Data provided: Begin

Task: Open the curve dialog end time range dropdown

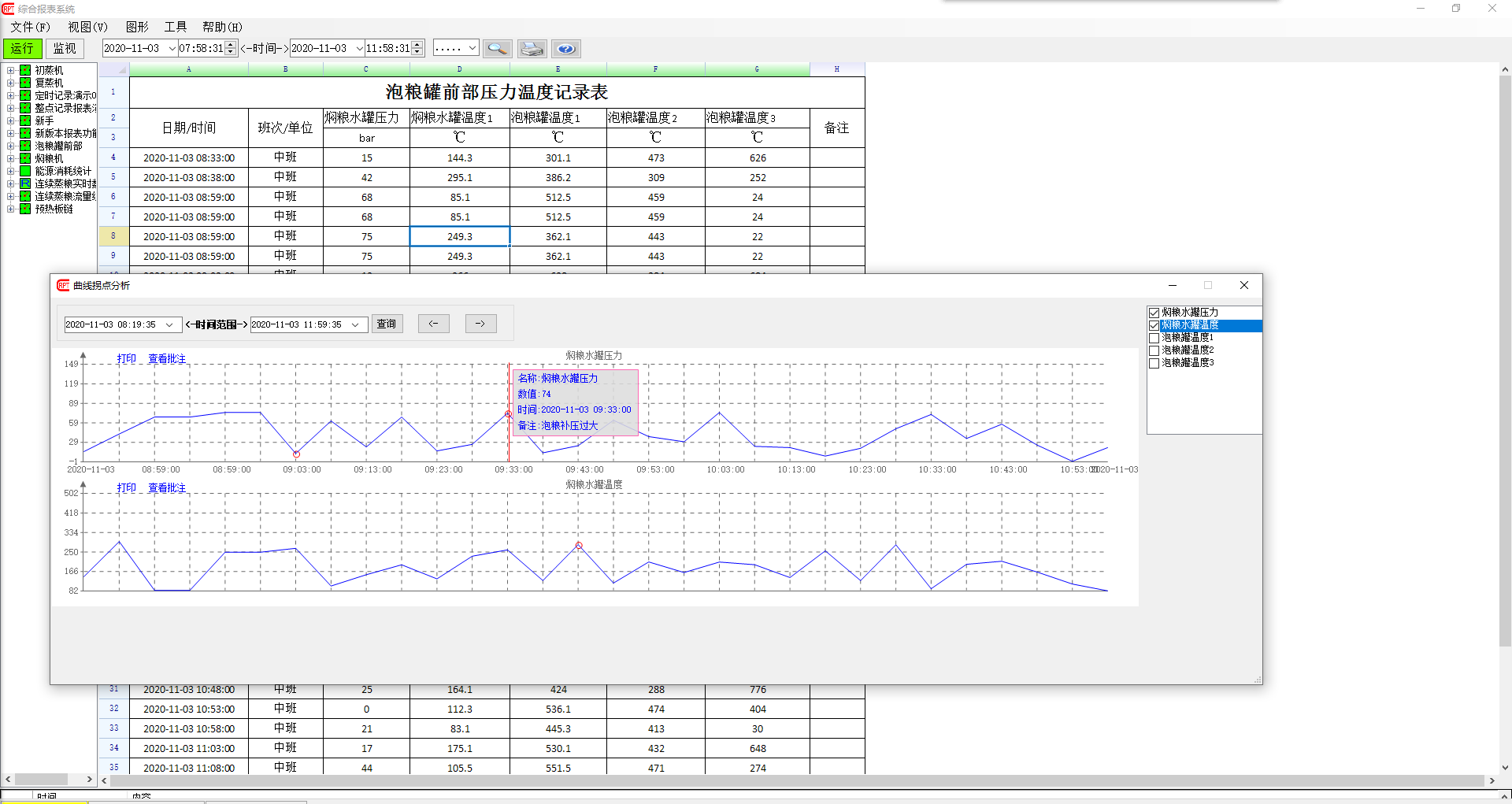Action: click(355, 324)
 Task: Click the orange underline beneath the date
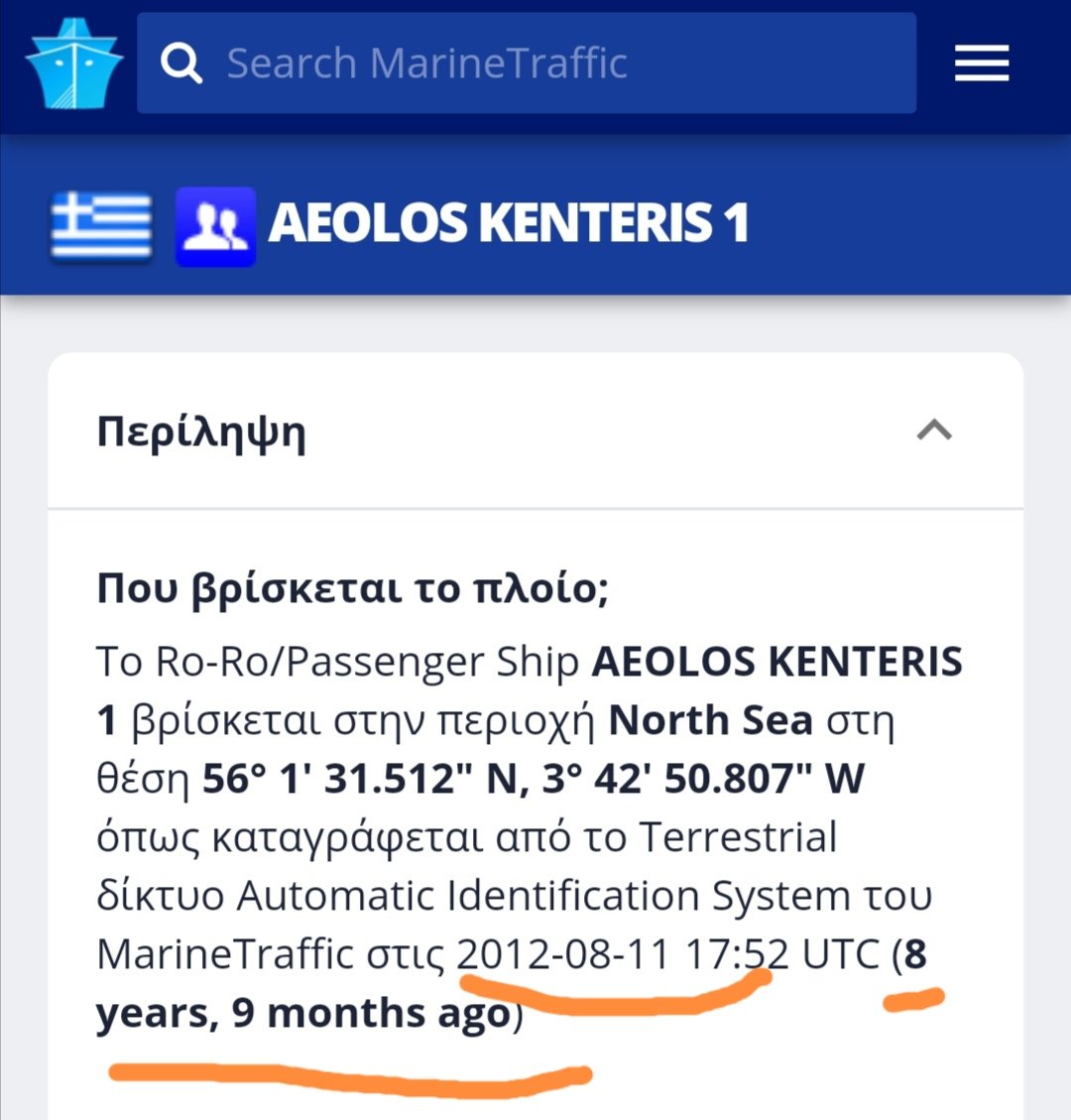(x=615, y=996)
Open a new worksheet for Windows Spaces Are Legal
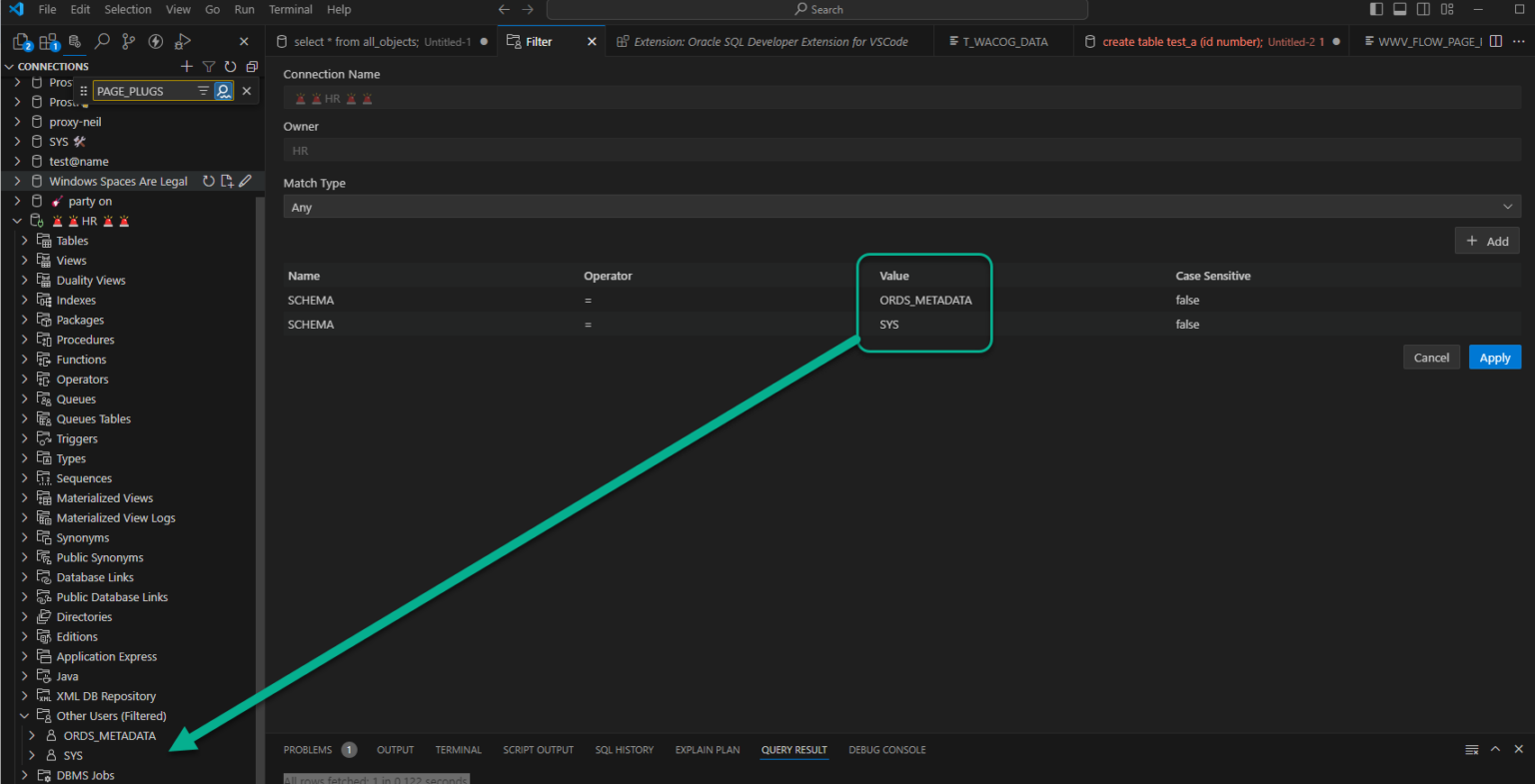 pos(227,181)
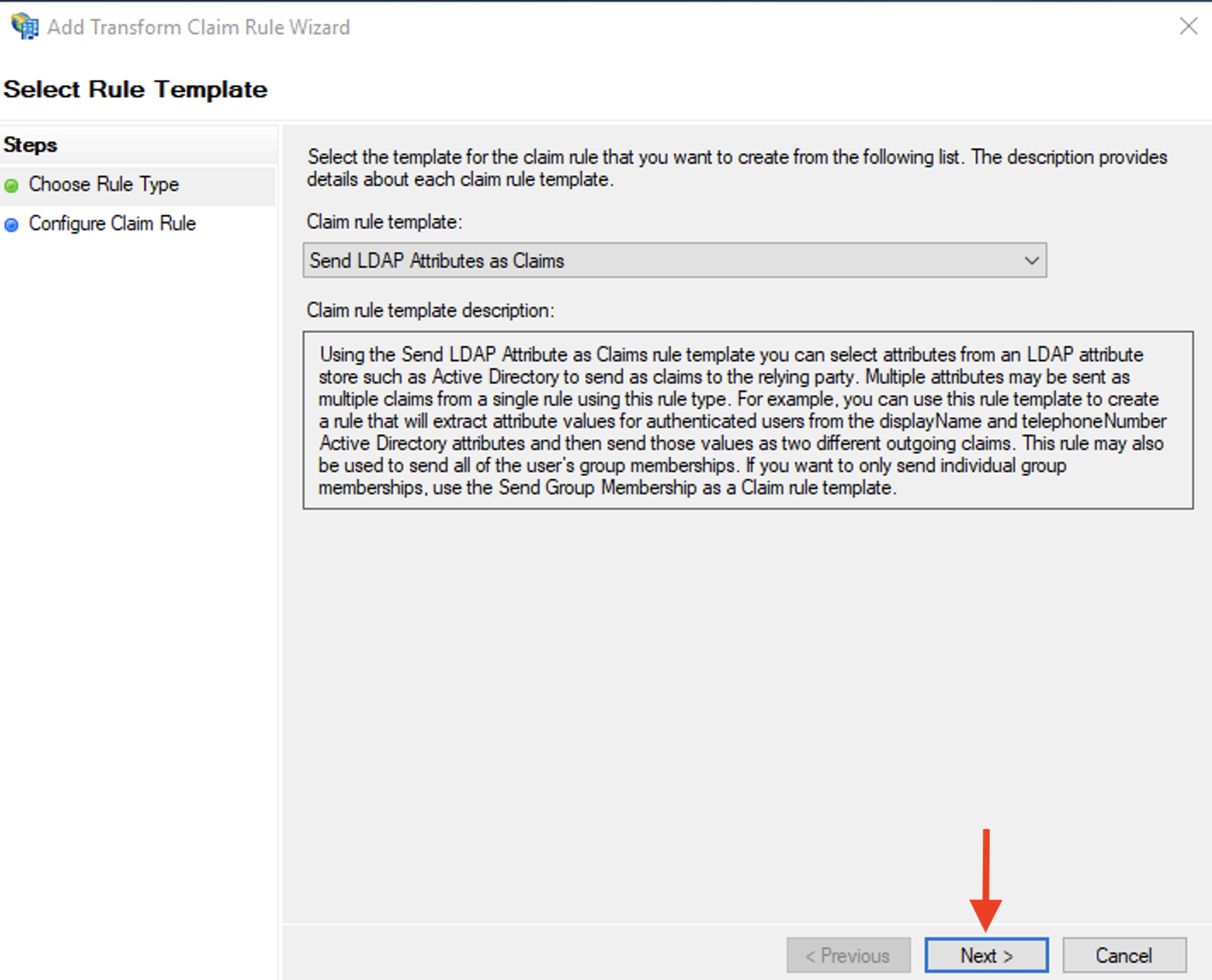Click the Next button under the red arrow

986,954
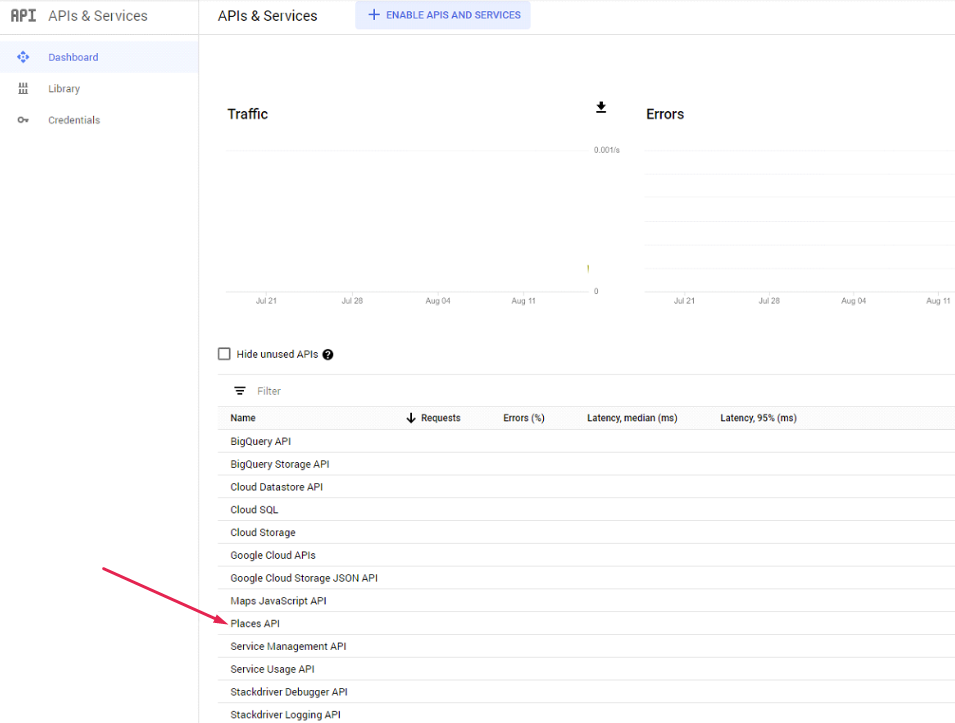Download Traffic chart data via arrow icon
Viewport: 955px width, 723px height.
click(x=601, y=108)
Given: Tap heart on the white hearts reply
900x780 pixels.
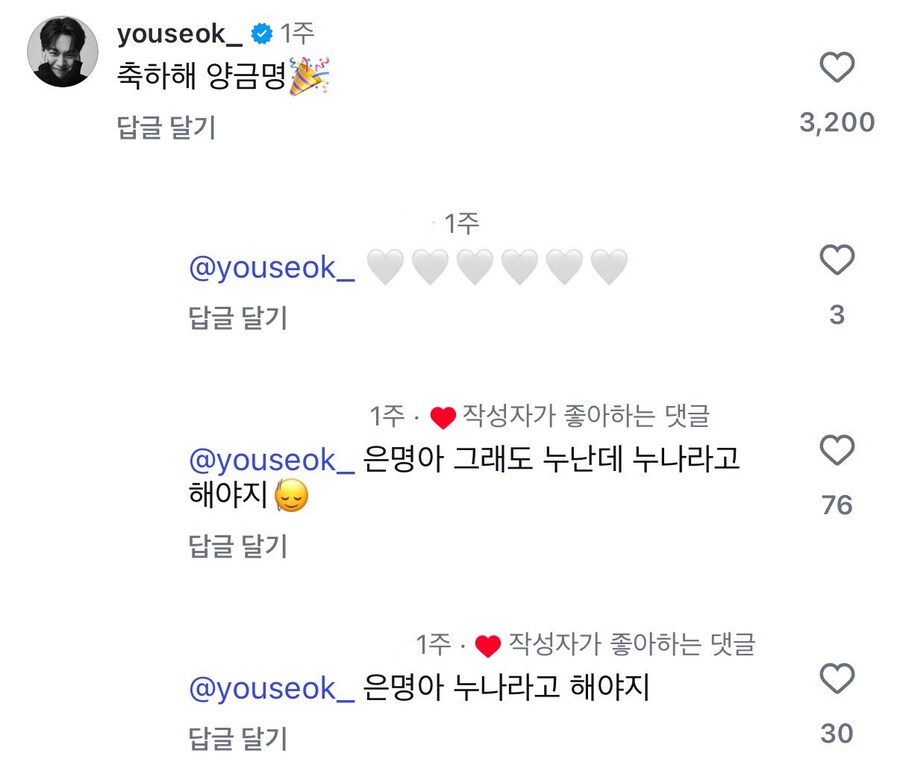Looking at the screenshot, I should [x=837, y=261].
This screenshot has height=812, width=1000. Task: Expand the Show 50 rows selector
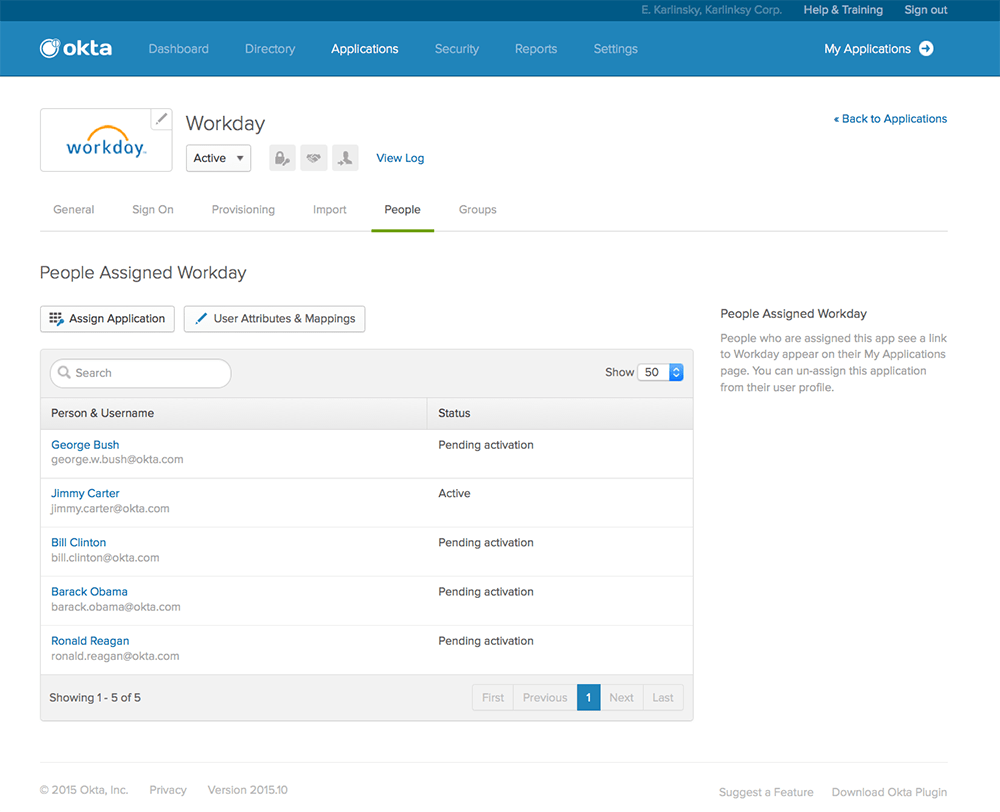coord(661,372)
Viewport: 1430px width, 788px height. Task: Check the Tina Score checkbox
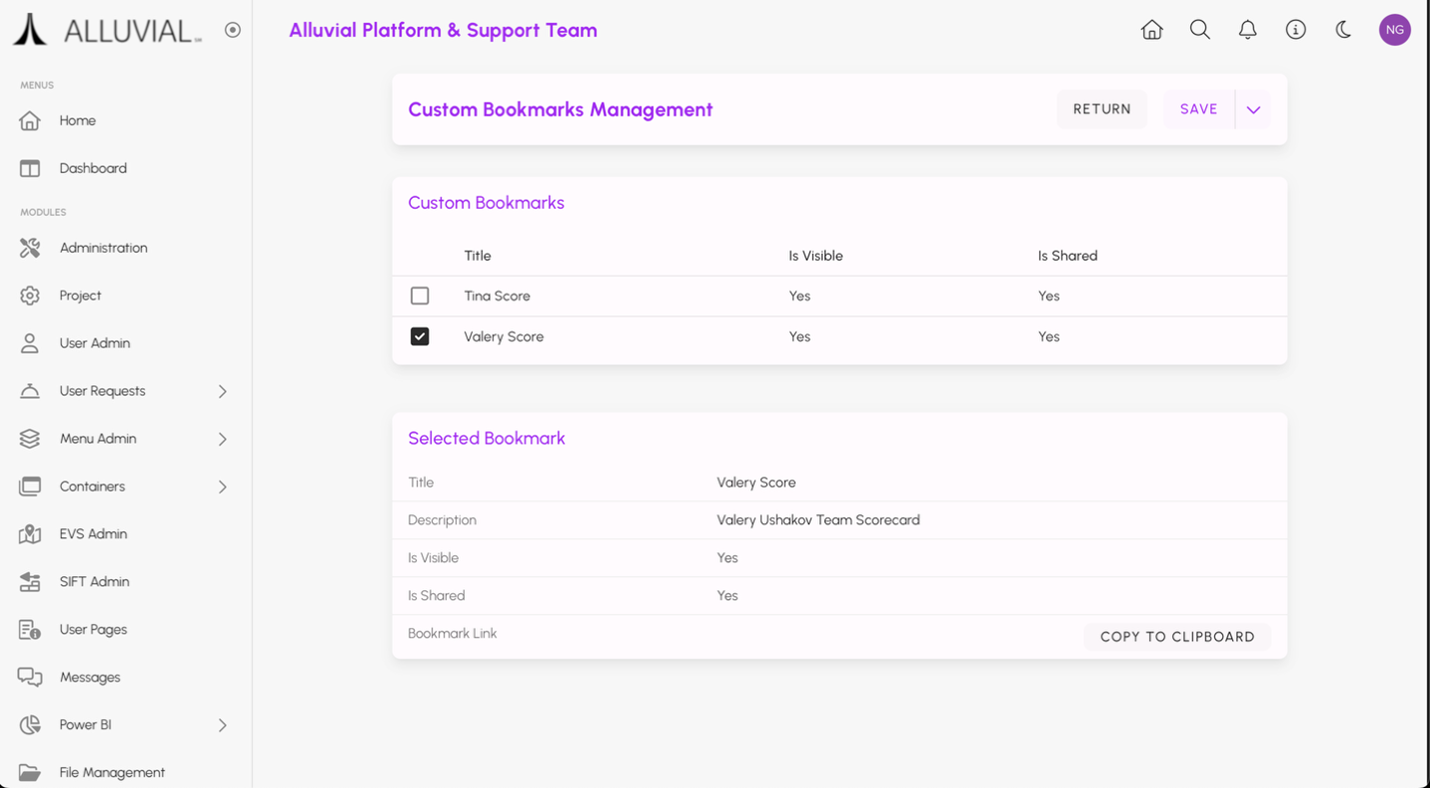pyautogui.click(x=420, y=296)
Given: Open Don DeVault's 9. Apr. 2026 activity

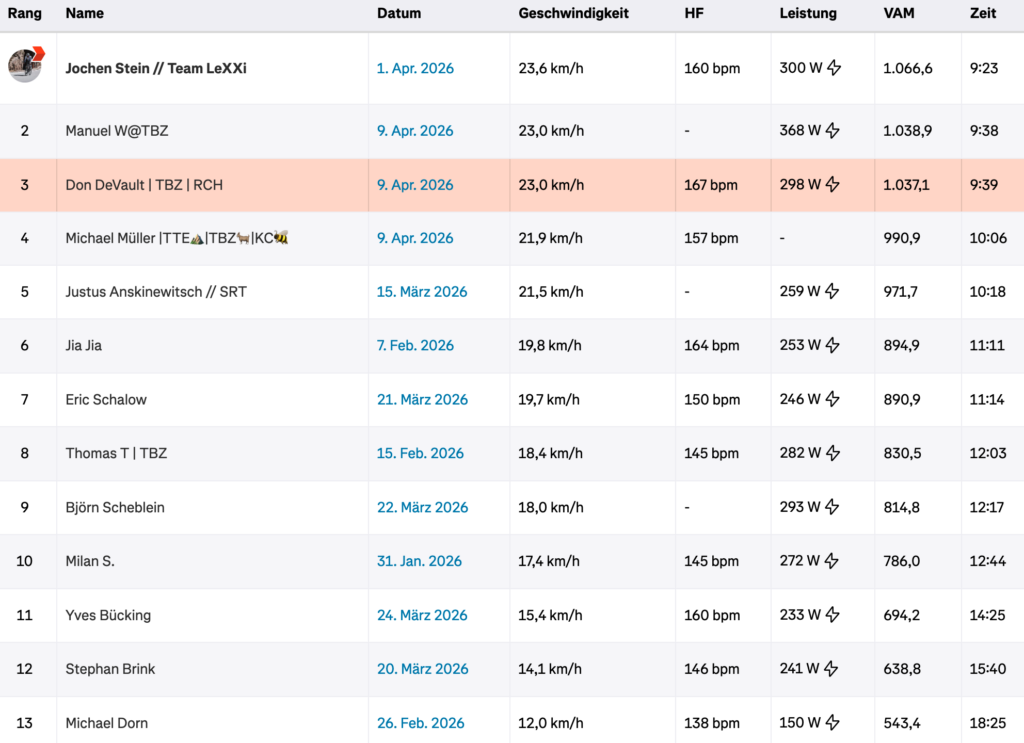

Data provided: End

What lines in the data include the string "Given"? Copy each one.

Given: Tap heart on the white hearts reply
Given: Open Don DeVault's 9. Apr. 2026 activity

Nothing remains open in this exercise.